About this task: Examine each line of the data. Copy the line if it includes the word "pixels".

Provided information:
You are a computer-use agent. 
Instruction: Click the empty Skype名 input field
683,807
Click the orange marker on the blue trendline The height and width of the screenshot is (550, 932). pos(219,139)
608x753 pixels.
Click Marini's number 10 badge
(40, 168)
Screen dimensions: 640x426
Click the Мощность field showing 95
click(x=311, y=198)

--

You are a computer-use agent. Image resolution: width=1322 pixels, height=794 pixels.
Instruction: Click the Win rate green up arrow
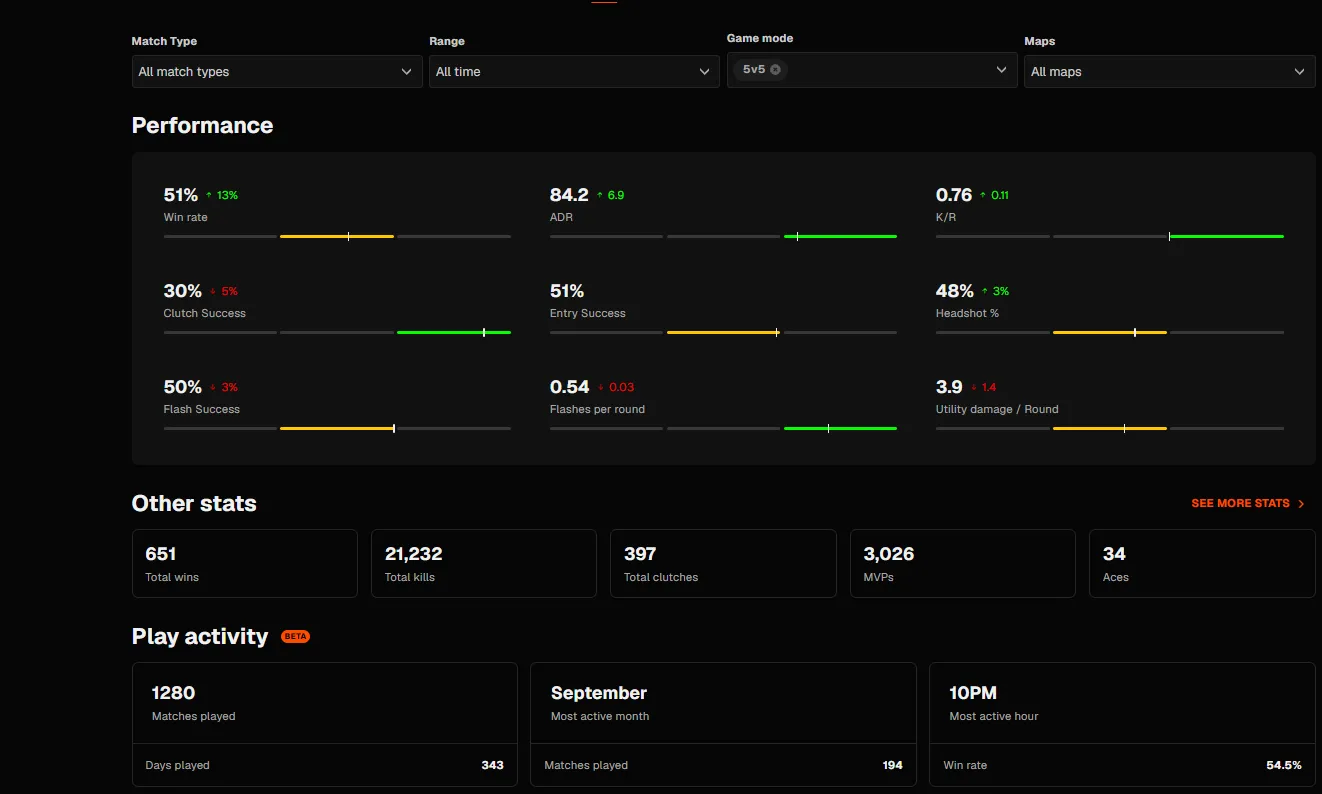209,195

Problem solution:
608x753 pixels.
You are a computer-use agent. Image resolution: width=1322 pixels, height=794 pixels.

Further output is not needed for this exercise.